* EXTRAIT DE LA PAGE:

Parole de Dieu et liturgie des Heures

23 mars 2012: Mains de femme en prière avec un chapelet sur un livre de psaumes.Egl. Saint Pierre de Montmartre, Paris (75), France. March 23rd, 2012: Woman's hands praying with a rosary on an open book of psalms. Saint Pierre de Montmartre Church, Paris (75), France.

Par Frère Vincent, moine à l’abbaye Sainte Marie de la Pierre-qui-Vire

Toute prière liturgique est réponse à une invitation du Seigneur. Les gestes effectués, les paroles prononcées, les temps de prière silencieuse s’intègrent dans une démarche qui vise à approfondir la relation d’alliance avec notre Dieu.

L’expression «parole de Dieu» est la manière la plus courante pour désigner toute la Révélation chrétienne, c’est-à-dire le fait que Dieu prenne l’initiative de se manifester tel qu’il est, par une présence active au cœur de l’histoire. L’attitude de l’homme croyant n’est pas de l’ordre de la possession (du voir) mais relève d’une attitude de disponibilité, d’accueil, d’écoute; de l’écoute d’une parole, la parole de Dieu.

La Bible est elle-même l’attestation de l’aventure historique de la Révélation, vécue en Israël et trouvant son accomplissement dans la figure concrète de Jésus de Nazareth. Le Christianisme n’est pas, comme on le dit parfois, une religion du livre, comme l’est l’Islam, par exemple, mais une religion de la Parole. Il est l’événement de la rencontre, initiée par des événements historiques et proposée à tout homme disponible et prêt à la recevoir.

* QUESTIONS:
(A) Quels éléments le texte sur la parole de Dieu intègre-t-il à la démarche de la prière liturgique ? Citez-les tous.
(B) Poursuivez, s'il vous plaît, le texte sur la parole de Dieu à la suite de sa dernière phrase.
Les enregistrements qui suivent forment un matériau distinct du texte sur la parole de Dieu.

* EXTRAIT DE DONNÉES:

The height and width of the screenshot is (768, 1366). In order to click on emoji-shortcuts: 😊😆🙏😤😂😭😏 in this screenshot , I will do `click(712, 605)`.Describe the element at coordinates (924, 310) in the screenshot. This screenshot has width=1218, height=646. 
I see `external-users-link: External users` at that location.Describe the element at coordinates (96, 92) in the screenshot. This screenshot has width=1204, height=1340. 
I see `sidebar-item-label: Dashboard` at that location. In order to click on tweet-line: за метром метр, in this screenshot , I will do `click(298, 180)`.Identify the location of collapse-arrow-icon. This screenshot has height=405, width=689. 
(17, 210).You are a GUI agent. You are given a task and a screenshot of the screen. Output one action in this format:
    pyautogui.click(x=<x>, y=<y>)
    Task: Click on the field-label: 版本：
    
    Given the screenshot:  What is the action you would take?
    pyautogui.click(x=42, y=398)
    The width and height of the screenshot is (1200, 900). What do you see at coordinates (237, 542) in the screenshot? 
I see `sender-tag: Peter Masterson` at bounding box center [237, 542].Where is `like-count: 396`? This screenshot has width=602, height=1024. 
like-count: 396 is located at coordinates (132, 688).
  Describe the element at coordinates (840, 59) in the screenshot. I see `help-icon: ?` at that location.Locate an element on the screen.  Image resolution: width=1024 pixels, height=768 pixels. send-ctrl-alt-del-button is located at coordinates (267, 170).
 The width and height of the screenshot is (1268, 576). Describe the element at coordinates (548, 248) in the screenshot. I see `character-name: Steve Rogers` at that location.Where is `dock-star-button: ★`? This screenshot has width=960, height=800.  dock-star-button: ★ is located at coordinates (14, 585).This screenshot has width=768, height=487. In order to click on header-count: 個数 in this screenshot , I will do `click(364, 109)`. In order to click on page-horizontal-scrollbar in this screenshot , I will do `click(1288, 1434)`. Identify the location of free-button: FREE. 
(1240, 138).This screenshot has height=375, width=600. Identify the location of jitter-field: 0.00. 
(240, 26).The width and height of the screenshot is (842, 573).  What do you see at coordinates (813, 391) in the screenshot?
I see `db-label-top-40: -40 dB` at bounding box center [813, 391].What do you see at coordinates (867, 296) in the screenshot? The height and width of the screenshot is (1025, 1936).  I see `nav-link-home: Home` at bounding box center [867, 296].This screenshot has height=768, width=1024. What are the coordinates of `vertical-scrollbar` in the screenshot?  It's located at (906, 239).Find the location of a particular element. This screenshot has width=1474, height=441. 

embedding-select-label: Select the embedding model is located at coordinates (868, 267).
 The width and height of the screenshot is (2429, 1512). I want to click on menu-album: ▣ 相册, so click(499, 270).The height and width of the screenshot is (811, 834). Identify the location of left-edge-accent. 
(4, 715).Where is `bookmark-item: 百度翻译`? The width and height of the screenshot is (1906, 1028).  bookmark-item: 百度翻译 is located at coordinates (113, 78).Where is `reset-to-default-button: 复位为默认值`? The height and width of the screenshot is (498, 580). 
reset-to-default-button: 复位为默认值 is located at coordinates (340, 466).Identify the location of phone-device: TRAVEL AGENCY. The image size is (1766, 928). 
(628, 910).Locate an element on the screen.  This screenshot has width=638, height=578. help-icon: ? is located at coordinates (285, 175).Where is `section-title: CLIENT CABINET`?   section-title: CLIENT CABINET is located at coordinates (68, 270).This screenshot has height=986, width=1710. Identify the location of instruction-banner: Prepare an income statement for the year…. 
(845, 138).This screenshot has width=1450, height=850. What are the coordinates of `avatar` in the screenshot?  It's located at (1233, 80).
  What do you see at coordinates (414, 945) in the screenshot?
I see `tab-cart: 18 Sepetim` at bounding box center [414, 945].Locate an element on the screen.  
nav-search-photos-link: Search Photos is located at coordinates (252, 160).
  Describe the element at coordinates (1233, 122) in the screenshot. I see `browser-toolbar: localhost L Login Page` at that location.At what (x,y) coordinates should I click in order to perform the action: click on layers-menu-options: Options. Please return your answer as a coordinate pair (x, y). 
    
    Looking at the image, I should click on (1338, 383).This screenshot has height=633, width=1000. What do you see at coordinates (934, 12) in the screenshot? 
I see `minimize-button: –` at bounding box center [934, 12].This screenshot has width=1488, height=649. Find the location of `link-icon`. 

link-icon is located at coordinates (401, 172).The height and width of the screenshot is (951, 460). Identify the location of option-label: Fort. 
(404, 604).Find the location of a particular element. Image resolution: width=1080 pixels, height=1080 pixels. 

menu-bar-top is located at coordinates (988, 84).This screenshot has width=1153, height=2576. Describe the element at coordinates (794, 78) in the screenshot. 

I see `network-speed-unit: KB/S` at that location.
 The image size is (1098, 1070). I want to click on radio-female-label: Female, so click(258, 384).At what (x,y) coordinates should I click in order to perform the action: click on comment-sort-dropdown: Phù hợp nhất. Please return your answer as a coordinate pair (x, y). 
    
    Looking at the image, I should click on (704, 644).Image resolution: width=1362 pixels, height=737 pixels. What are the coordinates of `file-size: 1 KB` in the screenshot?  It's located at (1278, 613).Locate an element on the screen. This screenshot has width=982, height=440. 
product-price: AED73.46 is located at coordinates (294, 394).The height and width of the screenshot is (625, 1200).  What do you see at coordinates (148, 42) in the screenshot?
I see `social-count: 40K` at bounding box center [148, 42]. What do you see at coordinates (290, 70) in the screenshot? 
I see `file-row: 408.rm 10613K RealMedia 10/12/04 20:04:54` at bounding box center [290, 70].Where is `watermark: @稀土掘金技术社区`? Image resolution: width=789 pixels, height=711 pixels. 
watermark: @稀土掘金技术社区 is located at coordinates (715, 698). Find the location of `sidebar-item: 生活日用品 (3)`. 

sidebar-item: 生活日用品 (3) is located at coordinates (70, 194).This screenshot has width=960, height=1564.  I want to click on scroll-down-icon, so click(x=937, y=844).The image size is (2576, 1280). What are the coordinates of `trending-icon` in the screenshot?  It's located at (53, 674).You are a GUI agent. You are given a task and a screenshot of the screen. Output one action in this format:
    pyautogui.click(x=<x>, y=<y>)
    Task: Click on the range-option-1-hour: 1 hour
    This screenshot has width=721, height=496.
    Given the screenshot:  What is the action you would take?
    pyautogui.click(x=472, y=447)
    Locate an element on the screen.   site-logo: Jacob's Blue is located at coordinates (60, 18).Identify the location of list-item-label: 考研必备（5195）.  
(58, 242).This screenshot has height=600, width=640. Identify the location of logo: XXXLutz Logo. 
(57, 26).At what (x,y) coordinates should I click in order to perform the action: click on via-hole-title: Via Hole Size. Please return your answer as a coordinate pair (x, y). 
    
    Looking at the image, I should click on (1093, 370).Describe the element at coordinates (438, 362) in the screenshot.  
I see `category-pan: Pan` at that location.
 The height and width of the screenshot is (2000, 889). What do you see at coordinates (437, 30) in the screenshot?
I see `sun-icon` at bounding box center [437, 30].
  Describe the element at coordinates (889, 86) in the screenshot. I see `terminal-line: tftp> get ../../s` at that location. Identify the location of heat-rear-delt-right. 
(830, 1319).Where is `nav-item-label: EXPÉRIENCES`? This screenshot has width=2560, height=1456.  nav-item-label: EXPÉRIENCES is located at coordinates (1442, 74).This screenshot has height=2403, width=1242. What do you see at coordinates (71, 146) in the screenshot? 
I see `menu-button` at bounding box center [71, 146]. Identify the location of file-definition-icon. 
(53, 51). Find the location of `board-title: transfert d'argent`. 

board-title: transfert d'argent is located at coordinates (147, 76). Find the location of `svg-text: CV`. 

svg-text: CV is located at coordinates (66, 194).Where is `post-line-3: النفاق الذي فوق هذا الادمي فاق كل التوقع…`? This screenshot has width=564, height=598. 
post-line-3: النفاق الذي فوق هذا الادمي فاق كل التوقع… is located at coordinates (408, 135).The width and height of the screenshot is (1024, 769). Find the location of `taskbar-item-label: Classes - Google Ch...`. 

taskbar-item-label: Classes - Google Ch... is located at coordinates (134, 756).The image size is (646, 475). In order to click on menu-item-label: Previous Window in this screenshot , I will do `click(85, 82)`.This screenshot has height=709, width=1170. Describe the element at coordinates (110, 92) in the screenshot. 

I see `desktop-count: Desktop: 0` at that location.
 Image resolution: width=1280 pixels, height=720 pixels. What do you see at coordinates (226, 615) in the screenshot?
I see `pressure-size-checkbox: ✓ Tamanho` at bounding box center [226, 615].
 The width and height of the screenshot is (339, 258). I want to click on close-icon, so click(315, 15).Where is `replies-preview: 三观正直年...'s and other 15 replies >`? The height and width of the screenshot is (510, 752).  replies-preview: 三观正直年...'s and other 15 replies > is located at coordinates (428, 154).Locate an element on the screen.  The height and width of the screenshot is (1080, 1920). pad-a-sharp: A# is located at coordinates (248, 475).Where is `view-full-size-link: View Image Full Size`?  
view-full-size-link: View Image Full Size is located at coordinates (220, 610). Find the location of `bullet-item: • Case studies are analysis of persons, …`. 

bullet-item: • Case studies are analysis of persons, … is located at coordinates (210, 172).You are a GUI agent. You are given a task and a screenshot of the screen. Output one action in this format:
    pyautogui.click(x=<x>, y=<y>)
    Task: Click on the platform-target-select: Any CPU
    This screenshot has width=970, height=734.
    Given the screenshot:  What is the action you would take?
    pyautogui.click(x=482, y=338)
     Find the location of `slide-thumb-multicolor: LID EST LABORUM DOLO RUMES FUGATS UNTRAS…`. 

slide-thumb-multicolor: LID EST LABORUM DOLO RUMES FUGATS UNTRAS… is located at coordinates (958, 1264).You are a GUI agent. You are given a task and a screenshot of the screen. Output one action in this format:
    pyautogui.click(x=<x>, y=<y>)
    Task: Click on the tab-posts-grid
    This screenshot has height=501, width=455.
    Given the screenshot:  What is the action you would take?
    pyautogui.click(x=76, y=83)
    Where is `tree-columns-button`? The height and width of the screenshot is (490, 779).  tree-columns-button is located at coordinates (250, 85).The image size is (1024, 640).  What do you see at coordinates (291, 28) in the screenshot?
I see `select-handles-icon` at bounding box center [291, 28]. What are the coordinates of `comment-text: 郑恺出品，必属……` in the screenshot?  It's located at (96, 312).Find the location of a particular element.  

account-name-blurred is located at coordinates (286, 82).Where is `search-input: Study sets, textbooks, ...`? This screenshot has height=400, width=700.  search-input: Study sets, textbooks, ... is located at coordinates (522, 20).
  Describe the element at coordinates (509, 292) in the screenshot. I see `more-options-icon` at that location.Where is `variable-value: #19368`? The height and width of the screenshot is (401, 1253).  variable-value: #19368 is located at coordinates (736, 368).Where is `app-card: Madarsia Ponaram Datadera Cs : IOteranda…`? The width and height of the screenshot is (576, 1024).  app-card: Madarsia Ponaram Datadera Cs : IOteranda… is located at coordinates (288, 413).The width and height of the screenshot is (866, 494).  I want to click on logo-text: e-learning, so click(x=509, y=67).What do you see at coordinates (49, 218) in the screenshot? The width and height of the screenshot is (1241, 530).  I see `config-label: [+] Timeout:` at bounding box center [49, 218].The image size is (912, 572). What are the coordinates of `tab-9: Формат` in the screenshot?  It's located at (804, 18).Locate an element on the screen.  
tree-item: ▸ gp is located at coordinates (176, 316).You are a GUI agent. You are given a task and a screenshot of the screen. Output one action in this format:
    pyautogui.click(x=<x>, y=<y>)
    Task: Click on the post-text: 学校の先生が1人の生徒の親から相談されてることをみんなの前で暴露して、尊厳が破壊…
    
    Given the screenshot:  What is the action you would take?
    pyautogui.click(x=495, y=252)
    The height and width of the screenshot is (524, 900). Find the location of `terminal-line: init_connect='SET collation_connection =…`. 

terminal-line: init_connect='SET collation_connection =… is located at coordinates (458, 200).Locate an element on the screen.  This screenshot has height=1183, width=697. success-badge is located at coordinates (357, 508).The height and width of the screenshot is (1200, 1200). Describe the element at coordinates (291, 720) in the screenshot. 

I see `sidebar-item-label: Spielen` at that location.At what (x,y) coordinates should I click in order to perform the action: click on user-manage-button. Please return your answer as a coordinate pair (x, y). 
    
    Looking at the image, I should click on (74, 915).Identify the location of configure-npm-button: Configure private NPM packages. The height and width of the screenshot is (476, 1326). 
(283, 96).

* RÉPONSES PAR TÂCHE:
(A)
- les gestes effectués
- les paroles prononcées
- les temps de prière silencieuse

(B)
Quand Dieu parle aux hommes, cela commence toujours par une bénédiction: «Dieu vit que cela était bon». La Parole de Dieu est toujours initialement une bénédiction, inconditionnelle, gratuite, gracieuse, créatrice, ou recréatrice. Et parce qu’elle est bénédiction, la parole de Dieu fonde la possibilité de la relation de Dieu à l’homme; un dialogue s’offre à tous. La parole de Dieu s’annonce donc comme une Bonne Nouvelle puisqu’elle ouvre à l’homme une relation à Dieu. Elle atteint l’homme comme la parole amoureuse d’un Dieu qui se met en route pour aller à sa rencontre. La Liturgie de la Parole a quelque chose d’une déclaration d’amour. Elle crée la communion. Elle engendre l’action de grâce. Kierkegaard disait : « Lire la Bible comme un jeune homme lit la lettre de sa bien-aimée ». Et Saint Augustin : « Ouvre l’Écriture; peu importe la page. Partout elle chante l’Amour.»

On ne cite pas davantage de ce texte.